Sept. 18 (Bloomberg) -- Builders began work on fewer U.S. homes than projected in August, helping explain why Federal Reserve policy makers decided to maintain stimulus aimed at sustaining the economic expansion.
Housing starts rose 0.9 percent to a 891,000 annual rate, following the prior month’s 883,000 pace that was weaker than previously estimated, a Commerce Department report showed today in Washington. The median estimate of 83 economists surveyed by Bloomberg called for 917,000. Permits, a proxy for future projects, dropped more than forecast.
Builders such as Hovnanian Enterprises Inc. say any industry slowdown caused by the highest mortgage rates in more than two years will prove short-lived. The yield on Treasury notes plunged today after the Fed unexpectedly refrained from reducing the $85 billion pace of monthly bond buying, saying it needs to see more signs of lasting improvement in the economy.
Housing starts “seem to have lost momentum, but we see it as a temporary slowdown,” David Sloan, senior economist at 4Cast Inc. in New York, and the second-best forecaster of housing starts in the past two years, according to data compiled by Bloomberg. “Higher rates are a restraint on the housing recovery, but won’t derail it.”
Stocks jumped after the Fed’s announcement, sending the Standard & Poor’s 500 Index to a record high. The S&P 500 climbed 1.2 percent to 1,725.52 at the close in New York. The yield on the benchmark 10-year note dropped to 2.70 percent from 2.85 percent late yesterday.
Economists’ estimates for starts in the Bloomberg survey ranged from 880,000 to 980,000. The prior month was revised down from a previously reported 896,000 pace. Activity in June was also weaker than last estimated.
Building permits dropped 3.8 percent to a 918,000 pace, showing a lack of drive heading into this month. Applications were projected to ease to a 950,000 pace from 954,000, according to the survey median.
The plunge in Treasury yields today will probably mean borrowing costs will drop. The rate on 30-year home loans averaged 4.57 percent in the week ended Sept. 12, close to the highest level since July 2011, according to data from McLean, Virginia-based Freddie Mac. The rate, which had been as low as 3.81 percent at the end of May, has been rising since Fed Chairman Ben S. Bernanke that month indicated the central bank may slow its purchases of government and mortgage bonds.
“The tightening of financial conditions observed in recent months, if sustained, could slow the pace of improvement in the economy and labor market,” Fed policy makers said today in announcing their intention to maintain stimulus.
Builder confidence remains high even as borrowing costs jump. Sentiment held in September at the highest level in almost eight years, figures from the National Association of Home Builders/Wells Fargo showed yesterday.
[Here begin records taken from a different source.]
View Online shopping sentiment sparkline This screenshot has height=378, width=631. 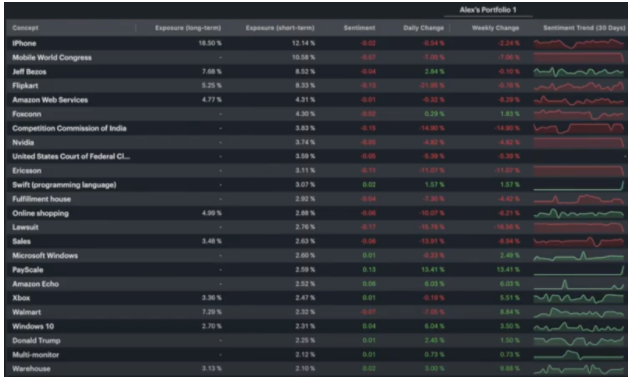pos(579,213)
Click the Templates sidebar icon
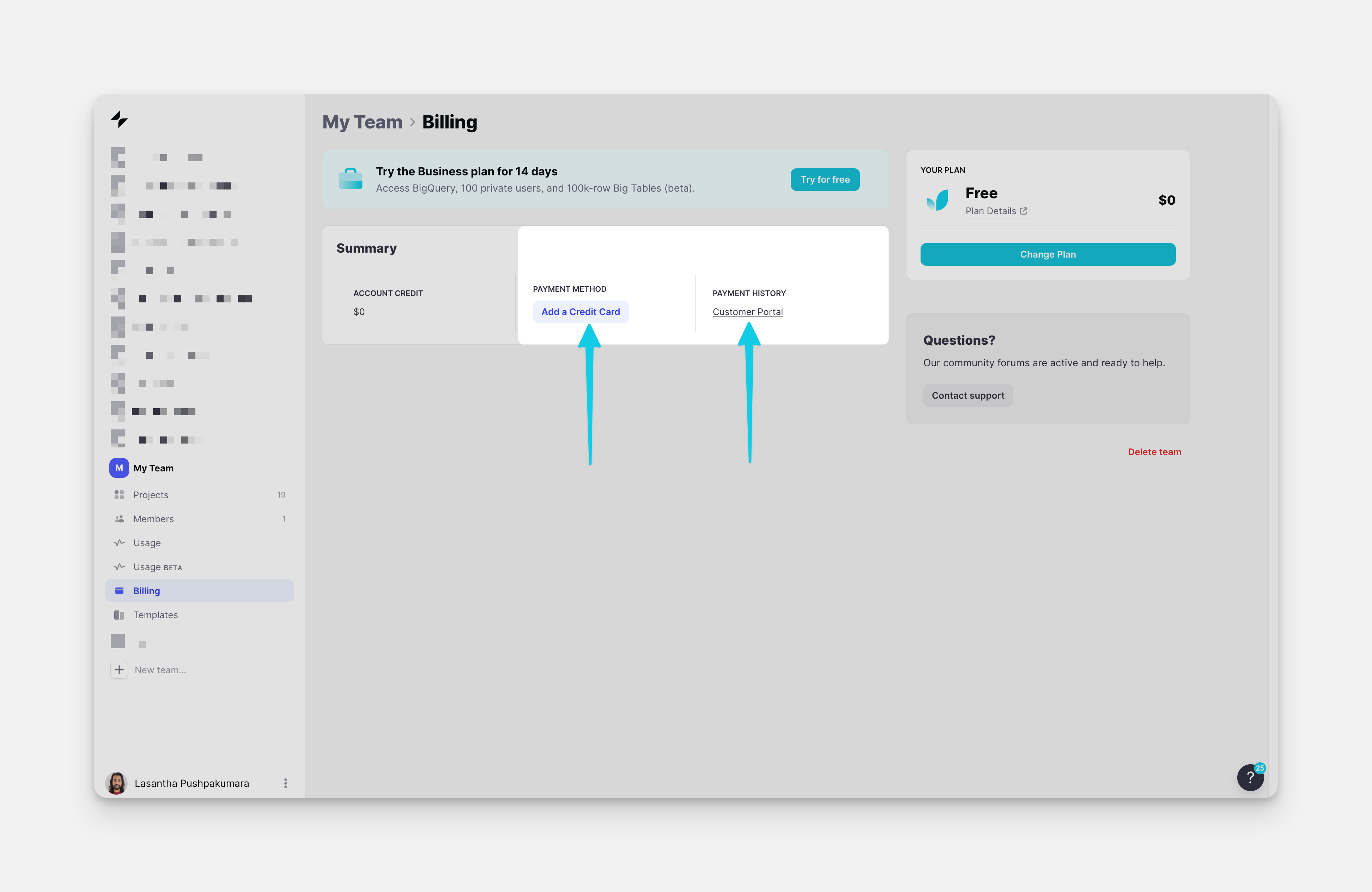The height and width of the screenshot is (892, 1372). coord(119,615)
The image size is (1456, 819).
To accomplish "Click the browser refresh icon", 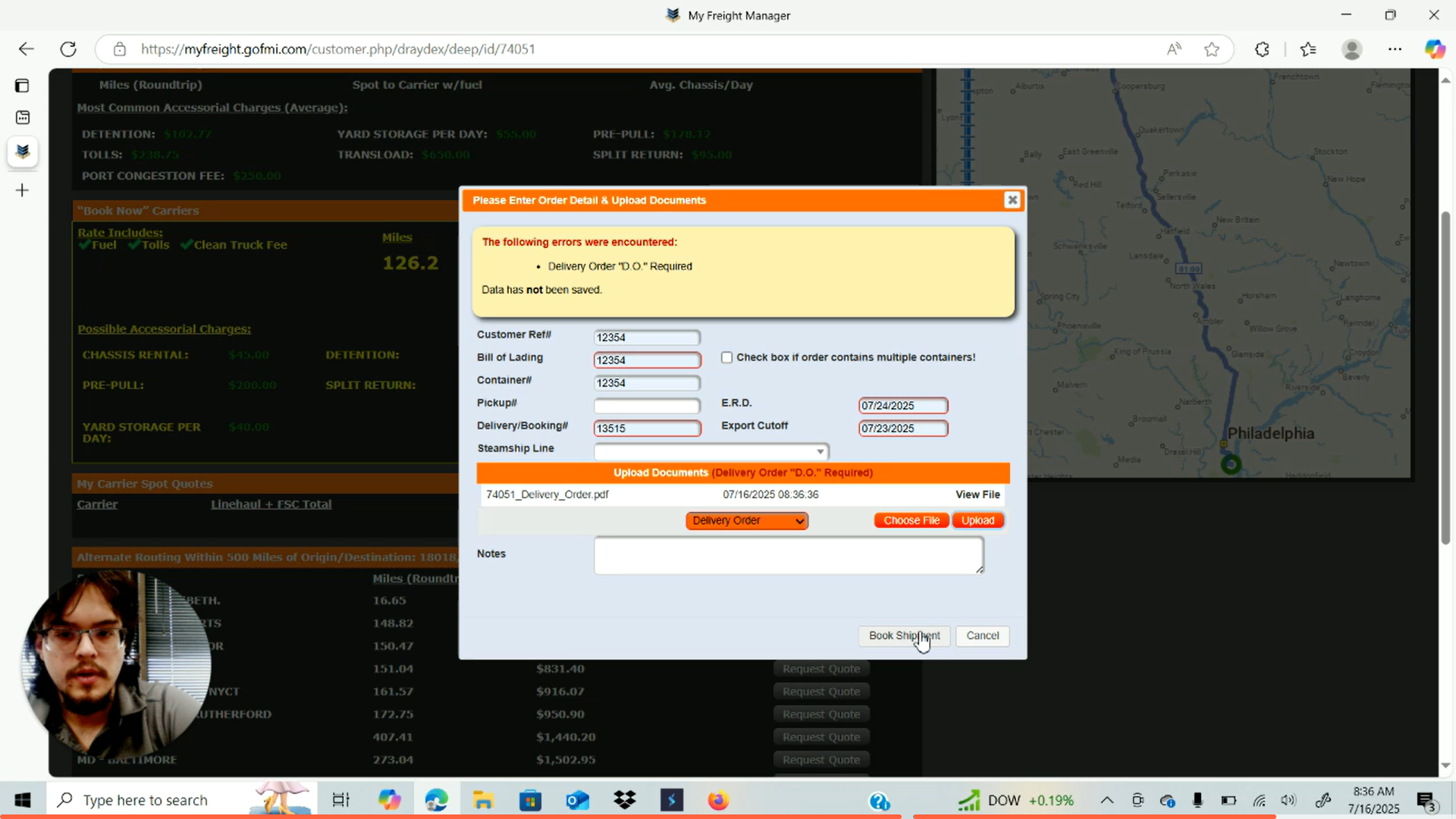I will click(x=68, y=49).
The advance in mortgage costs is unlikely to halt the nation’s housing recovery, Red Bank, New Jersey-based Hovnanian said. The company reported a profit for its fiscal third quarter as net contracts climbed 1.8 percent and the contract backlog, an indication of future sales, jumped 18 percent to 2,893 homes.
The company is confident any hesitancy from its customers caused by the jump in borrowing costs “will be a temporary bump in the road to housing recovery,” Chief Executive Officer Ara Hovnanian said on a Sept. 9 conference call with analysts.
Other companies aren’t as upbeat about the outlook. Fewer chief executive officers in the U.S. project a pickup in sales and capital spending in the next six months as the budget debate in Washington puts hiring plans on hold, a survey today showed. The Business Roundtable’s economic outlook index dropped to 79.1 in the third quarter from a one-year high of 84.3 in the previous three months, the Washington-based trade group said.
Thirty-two percent of corporate leaders plan to boost payrolls, unchanged from the second quarter, the survey also showed. Half of the CEOs surveyed said the disagreement over the 2014 U.S. government budget and the debt ceiling was having a negative impact on hiring plans.
Faster hiring and more widespread access to credit are probably needed to help foster bigger gains in housing demand.
The weakness in construction and permits last month was concentrated in the more volatile multifamily area. Work on townhouses and apartment buildings dropped 11.1 percent to an annual rate of 263,000. The number of applications for future work declined 15.7 percent.
Construction of single-family houses climbed 7 percent in August to a 628,000 rate, the most since February, from 587,000 the prior month. Permits for future projects climbed 3 percent to a 627,000 rate. The almost identical readings in the number of permits and of single-family starts last month leaves little scope for a pickup in construction this month.
Three of four regions showed a decline in housing starts last month, led by a 10.9 percent slump in the West, today’s report showed. New projects climbed 12 percent in the South, the largest market.
Bloomfield Hills, Michigan-based PulteGroup Inc. expects the run-up in borrowing costs will vary across consumer segments, James Zeumer, head of investor relations, said on a Sept. 10 teleconference. For first-time buyers, a half-percentage-point rise in interest rates means “there will be some of them that will be out of the game,” he said, while the move-up buyers “have a little bit more flexibility.”